Technology and Environment
MATLAB complex-baseband modeling, AWGN, amplitude/phase/frequency features, higher-order cumulants, RBF-SVM, ECOC multiclass classification, KNN, confusion matrices and CSV/MAT exports. It is an offline simulation requiring MATLAB and Statistics and Machine Learning Toolbox, not dedicated hardware.
System Architecture
The script moves through configuration, waveform generation, noise injection, feature extraction, dataset construction, training, prediction and export. Training and test frames are generated by class and SNR, standardized and sent independently to SVM and KNN.
Functional Modules
- Five normalized complex-baseband waveform generators.
- Complex Gaussian noise injection.
- Seventeen amplitude, phase, frequency and cumulant features.
- SVM/KNN training, per-SNR accuracy and a 10 dB confusion matrix.
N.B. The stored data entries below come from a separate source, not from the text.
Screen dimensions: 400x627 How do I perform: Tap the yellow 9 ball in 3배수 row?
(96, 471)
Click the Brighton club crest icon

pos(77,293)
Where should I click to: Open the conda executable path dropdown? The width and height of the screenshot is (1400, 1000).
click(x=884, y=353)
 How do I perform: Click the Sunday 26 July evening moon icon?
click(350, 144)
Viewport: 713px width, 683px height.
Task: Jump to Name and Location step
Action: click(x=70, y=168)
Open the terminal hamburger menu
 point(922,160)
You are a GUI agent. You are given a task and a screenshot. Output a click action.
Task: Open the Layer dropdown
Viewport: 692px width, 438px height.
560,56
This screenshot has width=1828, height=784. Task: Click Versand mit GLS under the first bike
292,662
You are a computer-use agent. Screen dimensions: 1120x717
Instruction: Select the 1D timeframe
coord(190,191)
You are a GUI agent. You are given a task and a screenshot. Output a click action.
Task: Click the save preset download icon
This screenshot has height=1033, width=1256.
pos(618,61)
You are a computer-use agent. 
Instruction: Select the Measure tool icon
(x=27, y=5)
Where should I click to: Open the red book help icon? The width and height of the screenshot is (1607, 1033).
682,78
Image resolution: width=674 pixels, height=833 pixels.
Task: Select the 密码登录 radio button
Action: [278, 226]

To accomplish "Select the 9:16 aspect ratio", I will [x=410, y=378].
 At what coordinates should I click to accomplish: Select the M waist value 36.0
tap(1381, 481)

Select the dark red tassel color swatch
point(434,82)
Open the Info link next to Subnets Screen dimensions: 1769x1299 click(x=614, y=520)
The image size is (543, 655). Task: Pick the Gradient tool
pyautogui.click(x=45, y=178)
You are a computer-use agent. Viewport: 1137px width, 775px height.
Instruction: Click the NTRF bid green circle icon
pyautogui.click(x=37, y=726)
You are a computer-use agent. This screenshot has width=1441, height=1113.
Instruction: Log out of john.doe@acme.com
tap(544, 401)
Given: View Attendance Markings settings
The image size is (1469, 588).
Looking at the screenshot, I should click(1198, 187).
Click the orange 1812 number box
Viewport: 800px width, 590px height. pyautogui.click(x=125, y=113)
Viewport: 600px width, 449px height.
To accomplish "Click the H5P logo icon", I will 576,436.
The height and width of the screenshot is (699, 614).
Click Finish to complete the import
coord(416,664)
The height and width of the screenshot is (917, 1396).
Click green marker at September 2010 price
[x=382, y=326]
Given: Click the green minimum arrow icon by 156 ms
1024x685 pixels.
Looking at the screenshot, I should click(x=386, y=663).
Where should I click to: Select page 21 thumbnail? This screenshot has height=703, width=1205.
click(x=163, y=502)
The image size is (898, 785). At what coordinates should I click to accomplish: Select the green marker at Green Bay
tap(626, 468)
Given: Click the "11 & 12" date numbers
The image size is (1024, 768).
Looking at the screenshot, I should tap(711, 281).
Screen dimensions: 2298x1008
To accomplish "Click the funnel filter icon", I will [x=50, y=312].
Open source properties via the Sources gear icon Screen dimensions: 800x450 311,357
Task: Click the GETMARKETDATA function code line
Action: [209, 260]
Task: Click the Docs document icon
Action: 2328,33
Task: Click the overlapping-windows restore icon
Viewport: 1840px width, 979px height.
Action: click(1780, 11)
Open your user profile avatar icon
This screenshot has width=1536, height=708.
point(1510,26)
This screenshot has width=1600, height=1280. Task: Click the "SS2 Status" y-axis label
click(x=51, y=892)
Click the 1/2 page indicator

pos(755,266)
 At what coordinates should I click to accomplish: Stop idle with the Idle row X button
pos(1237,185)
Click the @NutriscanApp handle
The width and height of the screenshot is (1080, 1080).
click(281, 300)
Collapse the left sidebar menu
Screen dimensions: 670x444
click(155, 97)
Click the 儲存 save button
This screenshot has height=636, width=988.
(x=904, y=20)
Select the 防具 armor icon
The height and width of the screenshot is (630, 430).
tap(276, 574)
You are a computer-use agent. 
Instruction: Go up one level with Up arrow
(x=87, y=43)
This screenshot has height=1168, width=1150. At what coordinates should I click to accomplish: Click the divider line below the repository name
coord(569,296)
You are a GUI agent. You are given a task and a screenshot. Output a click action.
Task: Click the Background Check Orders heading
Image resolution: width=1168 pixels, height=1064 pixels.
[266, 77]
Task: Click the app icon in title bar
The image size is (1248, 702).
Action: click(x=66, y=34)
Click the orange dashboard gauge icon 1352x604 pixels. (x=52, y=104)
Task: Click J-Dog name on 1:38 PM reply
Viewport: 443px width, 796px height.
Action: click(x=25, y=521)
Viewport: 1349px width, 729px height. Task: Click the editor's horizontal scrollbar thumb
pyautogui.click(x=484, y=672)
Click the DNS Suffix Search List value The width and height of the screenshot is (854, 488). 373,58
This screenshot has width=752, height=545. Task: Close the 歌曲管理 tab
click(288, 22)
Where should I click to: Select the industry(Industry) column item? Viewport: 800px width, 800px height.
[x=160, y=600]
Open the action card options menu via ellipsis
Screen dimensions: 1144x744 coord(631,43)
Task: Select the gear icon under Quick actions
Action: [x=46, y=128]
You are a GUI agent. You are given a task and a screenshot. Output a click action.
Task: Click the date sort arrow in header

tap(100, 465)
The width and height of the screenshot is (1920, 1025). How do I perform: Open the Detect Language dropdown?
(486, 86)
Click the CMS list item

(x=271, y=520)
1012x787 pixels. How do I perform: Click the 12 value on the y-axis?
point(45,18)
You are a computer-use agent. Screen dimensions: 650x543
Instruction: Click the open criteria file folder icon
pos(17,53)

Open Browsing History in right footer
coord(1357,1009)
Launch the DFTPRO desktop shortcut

- Waveform, spectrum, constellation, CSV, MAT and report exports.
Implementation
- Fix the random seed and define SNR, sample rate and frame length.
- Generate normalized frames for every modulation.
- Compute noise power from signal power and target SNR.
- Extract 17 features and build independent train/test sets.
- Train an RBF-SVM ECOC model and
k=5KNN. - Export accuracy, confusion matrices, feature data and model files.
Key Code
Noise power follows directly from the SNR definition:
noisePower = signalPower / (10^(snrDb / 10));
noise = sqrt(noisePower / 2) * (randn(size(signal)) + 1j * randn(size(signal)));
noisy = signal + noise;
Frames are power-normalized before phase differences and cumulants are computed. fitcecoc organizes the RBF-SVM learners in a one-vs-one multiclass model.
Debugging and Verification
Waveforms, spectra and constellations were inspected before feature ranges and NaN checks. Low- and high-SNR confusion matrices were then compared to ensure that gains followed changing SNR rather than train/test leakage.
Problems and Solutions
Different modulation amplitudes can let a classifier rely on energy alone, while low SNR destabilizes phase and frequency differences. Per-frame power normalization and complementary amplitude, phase and cumulant features reduce those effects. ECOC supplies the necessary multiclass organization for binary SVM learners.
Current Result
Repository results show SVM accuracy approaching 100% after 4 dB and reaching 100% after 6 dB. KNN performs well at high SNR but is less stable at low SNR. The project exports per-SNR accuracy, five constellations, two confusion matrices, the complete feature table and trained models.
Summary
This is a reproducible machine-learning workflow for communication signals with parameters, data, models and figures retained. Its reported accuracy applies to simulated data and is not equivalent to recognition on real RF captures.